## Task objective
In the data below, which lines hold "computer"? Copy every one.

*** Opening Recorded data ***

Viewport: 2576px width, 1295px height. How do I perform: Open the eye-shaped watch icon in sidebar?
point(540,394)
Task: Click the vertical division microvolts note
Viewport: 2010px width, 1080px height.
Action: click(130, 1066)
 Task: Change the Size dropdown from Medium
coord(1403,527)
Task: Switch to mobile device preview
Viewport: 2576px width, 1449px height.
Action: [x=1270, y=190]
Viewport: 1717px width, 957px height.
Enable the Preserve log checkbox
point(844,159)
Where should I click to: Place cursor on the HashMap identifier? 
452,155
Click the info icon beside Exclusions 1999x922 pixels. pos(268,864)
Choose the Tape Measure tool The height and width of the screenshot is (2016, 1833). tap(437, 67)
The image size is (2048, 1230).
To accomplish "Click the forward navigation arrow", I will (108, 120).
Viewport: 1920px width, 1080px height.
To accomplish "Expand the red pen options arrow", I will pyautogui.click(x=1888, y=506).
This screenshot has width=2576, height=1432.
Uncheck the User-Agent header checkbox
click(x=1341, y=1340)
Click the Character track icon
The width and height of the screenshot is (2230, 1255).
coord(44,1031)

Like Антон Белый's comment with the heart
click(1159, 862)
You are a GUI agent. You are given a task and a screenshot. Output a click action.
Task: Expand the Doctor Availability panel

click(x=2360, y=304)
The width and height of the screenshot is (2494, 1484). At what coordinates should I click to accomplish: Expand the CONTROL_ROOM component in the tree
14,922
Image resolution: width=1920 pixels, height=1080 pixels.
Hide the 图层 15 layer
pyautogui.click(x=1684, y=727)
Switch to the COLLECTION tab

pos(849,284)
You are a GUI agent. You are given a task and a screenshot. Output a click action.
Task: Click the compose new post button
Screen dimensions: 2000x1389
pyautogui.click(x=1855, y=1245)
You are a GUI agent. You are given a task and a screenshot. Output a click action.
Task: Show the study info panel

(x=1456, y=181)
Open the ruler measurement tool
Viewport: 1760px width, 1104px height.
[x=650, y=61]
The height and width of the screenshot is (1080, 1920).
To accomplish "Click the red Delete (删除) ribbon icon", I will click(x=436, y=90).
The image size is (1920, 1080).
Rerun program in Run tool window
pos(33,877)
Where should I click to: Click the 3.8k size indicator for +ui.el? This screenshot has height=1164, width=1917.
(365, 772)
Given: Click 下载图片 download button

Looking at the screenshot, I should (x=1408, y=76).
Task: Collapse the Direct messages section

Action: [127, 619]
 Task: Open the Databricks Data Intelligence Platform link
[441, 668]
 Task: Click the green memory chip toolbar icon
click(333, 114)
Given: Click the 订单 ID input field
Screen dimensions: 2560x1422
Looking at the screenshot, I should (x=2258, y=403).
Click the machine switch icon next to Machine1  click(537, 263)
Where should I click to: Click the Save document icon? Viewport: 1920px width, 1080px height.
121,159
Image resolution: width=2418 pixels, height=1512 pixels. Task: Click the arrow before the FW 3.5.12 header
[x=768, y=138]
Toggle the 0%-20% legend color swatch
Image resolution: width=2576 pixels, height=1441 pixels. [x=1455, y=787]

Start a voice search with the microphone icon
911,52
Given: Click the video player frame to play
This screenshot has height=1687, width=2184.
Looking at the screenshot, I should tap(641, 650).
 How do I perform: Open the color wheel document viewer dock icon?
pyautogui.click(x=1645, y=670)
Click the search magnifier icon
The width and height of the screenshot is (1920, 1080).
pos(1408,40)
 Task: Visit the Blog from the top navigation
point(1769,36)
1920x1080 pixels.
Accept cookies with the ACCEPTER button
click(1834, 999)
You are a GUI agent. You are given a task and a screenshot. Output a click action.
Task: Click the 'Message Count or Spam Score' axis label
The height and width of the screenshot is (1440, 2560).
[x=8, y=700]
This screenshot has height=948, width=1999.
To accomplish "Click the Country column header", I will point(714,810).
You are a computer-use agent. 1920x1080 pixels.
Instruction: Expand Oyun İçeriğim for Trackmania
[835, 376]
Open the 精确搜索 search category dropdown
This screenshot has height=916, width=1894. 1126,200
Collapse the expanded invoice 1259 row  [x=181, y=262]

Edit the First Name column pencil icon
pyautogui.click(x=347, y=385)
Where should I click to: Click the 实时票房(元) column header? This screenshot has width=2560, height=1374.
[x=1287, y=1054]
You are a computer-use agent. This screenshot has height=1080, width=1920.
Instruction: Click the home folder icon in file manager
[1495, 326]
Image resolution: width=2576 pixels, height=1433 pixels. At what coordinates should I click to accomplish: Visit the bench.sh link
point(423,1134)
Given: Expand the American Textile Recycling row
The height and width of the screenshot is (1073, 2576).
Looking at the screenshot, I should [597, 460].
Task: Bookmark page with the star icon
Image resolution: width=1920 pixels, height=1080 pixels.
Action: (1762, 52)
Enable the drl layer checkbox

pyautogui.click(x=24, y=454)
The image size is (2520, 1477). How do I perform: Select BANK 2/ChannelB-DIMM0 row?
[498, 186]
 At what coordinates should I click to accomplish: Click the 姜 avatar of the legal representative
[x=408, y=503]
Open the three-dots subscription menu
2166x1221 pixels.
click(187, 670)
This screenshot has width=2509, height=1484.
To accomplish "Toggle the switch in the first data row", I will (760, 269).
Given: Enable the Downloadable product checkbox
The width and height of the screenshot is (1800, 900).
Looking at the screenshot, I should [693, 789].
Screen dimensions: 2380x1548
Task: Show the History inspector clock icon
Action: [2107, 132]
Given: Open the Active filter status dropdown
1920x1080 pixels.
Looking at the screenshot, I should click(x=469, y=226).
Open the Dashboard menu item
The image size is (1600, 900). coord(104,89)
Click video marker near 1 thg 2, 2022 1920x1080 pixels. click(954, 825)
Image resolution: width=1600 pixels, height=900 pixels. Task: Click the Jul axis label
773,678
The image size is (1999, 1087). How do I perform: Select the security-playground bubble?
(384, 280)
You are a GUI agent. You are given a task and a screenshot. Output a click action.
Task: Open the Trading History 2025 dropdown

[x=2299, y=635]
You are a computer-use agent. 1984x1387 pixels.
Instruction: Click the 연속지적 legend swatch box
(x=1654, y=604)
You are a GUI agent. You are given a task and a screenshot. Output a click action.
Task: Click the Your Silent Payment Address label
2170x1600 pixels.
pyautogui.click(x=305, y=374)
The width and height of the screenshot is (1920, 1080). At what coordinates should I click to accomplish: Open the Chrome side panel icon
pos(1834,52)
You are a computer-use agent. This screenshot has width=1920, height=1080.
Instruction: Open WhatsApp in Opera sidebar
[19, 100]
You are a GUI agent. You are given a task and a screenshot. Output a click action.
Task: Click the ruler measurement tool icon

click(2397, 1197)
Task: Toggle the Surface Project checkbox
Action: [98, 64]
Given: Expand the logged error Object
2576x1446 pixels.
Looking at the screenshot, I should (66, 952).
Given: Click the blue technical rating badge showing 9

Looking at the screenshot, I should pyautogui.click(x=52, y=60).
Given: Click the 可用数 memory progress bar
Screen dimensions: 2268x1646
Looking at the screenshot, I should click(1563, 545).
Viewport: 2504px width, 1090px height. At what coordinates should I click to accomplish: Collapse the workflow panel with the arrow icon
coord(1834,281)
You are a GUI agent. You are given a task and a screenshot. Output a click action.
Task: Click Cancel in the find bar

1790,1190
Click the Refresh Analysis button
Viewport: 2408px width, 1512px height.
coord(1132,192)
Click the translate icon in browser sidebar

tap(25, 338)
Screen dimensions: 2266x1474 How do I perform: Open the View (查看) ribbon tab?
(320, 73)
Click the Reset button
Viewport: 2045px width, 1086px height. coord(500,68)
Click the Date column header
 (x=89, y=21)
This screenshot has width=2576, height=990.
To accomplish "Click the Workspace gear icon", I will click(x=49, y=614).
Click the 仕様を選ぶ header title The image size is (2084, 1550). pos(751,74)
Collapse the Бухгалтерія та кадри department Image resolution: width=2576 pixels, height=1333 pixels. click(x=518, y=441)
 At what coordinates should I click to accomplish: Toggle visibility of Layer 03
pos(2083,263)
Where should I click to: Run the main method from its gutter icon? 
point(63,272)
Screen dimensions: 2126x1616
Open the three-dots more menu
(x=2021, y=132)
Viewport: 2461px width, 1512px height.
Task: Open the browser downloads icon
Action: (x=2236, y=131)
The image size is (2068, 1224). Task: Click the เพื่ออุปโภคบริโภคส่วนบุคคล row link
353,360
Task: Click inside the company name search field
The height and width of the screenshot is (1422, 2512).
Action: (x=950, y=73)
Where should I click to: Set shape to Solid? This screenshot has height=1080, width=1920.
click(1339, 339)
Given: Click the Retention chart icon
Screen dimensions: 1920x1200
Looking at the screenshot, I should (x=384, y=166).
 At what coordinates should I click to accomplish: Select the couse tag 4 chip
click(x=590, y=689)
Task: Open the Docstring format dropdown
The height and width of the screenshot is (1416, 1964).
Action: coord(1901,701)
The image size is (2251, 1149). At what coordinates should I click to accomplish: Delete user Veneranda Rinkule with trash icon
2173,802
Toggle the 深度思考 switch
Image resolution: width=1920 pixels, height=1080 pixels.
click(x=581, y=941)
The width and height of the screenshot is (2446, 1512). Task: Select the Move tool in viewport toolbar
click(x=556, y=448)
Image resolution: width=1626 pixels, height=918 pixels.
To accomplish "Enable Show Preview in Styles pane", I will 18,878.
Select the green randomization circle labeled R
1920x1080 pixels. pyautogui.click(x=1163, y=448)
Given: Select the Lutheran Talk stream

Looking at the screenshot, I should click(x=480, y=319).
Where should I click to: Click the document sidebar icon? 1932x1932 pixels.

*** Closing Recorded data ***

## Response
You are a computer-use agent. 1920x1080 pixels.
You are a computer-use agent. This screenshot has height=1080, width=1920.
You are a computer-use agent. 1984x1387 pixels.
You are a computer-use agent. This screenshot has width=1920, height=1080.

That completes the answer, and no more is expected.